Bryant’s concerts and residencies, for which she won the 2010 McGraw-Hill Companies Robert Sherman Award for Arts Education and Community Outreach, take up a big part of her life, but she says: “I pretty much run the operation on the subway with my iPhone.” She also works as a professor’s assistant at Juilliard, teaches at a public school twice a week, and performs frequently, mostly in the Northeast. Not long ago, she wouldn’t have imagined having such a varied musical life in the vanguard of redefining the role of a classical musician.

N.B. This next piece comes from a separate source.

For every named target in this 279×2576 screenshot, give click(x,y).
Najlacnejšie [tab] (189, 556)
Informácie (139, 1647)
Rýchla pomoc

“When I came to Julliard eight years ago, my dream was that I’d be a cellist in a string quartet and have an agent who’d set everything up,” Bryant says. “I was in a quartet that I was serious with that had just broken up, and I felt a little defeated. At The Academy, this whole new world opened up with this little family of musicians. My dreams have changed. I’ve found my dream through this.”